Thomas Howard Kean, arguably the most popular governor in state history, celebrates his 75th birthday today. Kean was elected by just 1,797 votes in 1981, but won 70% when he was re-elected in 1985, carrying all 21 counties and losing just three municipalities: Audubon Park, Chesilhurst, and Roosevelt. He is one of eight living former governors.
Kean began his political career in 1967 when he won a State Assembly seat in a politically competitive Essex County district. He became Majority Leader in 1971, and was Assembly Speaker in 1972 and 1973. He was the Minority Leader from 1974 to 1977. Kean lost a GOP primary for Congress in 1974 (by 84 votes to Millicent Fenwick), and finished second in the 1977 Republican gubernatorial primary behind Raymond Bateman.
After a period as a New Jersey Network (NJN) commentator and Garden State Parkway Authority Commissioner, Kean won the Republican nomination for governor in a crowded field of eight candidates. He defeated South Jersey Congressman Jim Florio in a general election that was not decided until after an exhaustive recount.
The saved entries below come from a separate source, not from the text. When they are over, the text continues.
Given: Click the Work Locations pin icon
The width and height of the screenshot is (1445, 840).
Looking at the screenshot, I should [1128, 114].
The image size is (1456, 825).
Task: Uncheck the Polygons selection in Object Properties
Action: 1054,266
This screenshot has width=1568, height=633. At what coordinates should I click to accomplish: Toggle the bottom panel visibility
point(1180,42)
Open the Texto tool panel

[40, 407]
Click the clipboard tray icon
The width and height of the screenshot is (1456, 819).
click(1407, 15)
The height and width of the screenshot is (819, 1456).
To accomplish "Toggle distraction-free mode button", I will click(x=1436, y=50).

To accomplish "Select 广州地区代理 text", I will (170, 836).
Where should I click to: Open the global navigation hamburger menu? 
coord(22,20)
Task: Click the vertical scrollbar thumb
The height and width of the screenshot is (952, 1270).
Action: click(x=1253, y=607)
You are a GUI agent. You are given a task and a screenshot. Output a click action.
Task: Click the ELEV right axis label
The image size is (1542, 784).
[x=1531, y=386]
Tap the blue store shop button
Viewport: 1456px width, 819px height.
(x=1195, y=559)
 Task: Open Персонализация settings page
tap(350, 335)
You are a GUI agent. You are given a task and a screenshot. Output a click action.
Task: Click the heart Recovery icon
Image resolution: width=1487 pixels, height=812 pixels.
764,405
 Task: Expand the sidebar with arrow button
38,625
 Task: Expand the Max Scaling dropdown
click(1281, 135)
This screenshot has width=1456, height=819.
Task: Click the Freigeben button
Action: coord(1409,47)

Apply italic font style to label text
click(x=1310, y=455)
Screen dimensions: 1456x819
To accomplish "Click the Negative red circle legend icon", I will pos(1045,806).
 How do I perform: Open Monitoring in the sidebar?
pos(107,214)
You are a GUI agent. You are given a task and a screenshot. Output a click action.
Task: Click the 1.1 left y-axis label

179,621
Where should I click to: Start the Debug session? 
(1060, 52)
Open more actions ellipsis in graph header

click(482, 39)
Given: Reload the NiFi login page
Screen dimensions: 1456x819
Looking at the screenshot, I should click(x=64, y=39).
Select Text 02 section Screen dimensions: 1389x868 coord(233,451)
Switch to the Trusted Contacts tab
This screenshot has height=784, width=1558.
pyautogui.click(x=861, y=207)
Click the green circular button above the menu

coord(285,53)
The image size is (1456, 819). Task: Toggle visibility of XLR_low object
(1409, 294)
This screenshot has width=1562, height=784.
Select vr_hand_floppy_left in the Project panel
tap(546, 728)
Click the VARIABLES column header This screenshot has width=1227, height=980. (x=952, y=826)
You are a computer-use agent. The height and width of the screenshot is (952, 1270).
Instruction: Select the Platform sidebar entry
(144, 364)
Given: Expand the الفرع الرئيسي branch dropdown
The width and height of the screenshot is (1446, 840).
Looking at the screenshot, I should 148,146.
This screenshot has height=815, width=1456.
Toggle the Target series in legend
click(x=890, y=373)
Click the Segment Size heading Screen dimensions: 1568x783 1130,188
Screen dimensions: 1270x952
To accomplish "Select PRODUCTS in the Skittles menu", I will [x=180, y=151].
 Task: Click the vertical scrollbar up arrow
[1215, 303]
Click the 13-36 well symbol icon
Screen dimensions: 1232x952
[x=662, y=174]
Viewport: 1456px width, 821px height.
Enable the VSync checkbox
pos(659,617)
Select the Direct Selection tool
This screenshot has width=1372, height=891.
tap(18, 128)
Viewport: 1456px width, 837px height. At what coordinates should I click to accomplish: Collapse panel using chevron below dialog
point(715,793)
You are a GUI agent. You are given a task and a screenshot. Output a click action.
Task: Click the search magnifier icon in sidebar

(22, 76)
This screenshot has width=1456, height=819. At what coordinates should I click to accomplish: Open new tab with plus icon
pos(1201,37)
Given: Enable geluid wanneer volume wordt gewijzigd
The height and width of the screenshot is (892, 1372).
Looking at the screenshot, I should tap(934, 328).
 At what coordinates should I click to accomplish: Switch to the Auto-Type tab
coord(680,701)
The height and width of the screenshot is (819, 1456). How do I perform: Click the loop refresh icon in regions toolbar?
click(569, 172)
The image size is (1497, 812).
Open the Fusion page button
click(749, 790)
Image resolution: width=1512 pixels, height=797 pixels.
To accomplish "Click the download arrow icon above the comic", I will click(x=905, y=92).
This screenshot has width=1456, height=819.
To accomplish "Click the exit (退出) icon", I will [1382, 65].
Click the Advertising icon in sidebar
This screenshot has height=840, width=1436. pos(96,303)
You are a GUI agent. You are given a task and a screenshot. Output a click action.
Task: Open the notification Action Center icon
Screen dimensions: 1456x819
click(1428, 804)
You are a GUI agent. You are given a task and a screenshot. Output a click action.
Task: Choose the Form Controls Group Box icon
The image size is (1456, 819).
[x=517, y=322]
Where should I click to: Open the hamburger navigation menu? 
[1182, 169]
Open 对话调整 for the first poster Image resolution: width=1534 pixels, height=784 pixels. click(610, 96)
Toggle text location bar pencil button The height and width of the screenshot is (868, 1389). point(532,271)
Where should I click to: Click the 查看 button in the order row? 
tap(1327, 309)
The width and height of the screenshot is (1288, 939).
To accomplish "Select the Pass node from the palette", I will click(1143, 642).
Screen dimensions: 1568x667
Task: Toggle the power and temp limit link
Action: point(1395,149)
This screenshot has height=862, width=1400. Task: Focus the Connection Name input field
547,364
He won a landslide re-election in 1985, defeating Essex County Executive Peter Shapiro by 794,229 votes – the biggest plurality in state history.
After completing his eight years as governor – and after a brief flirtation with seeking the presidency – Kean began a fourteen-year stint as president of Drew University. He also served as chairman of the 9/11 Commission that reviewed events leading up to the September 11, 2001 terrorist attacks on the United States.
The Kean family has been fixtures in American politics since the founding of the nation: John Kean, the governor’s great-great-great-grandfather, served in the Continental Congress from 1785 to 1787, and then held posts in George Washington’s administration; and Col. John Kean was an early supporter of the new Republican Party, and of Abraham Lincoln’s bid for the 1860 presidential nomination. Kean’s grandfather, Hamilton Fish Kean, and great-uncle, John Kean, both served in the United States Senate, and his father, Robert Winthrop Kean, represented New Jersey in Congress for twenty years. The former governor’s son is currently the Minority Leader of the New Jersey Senate.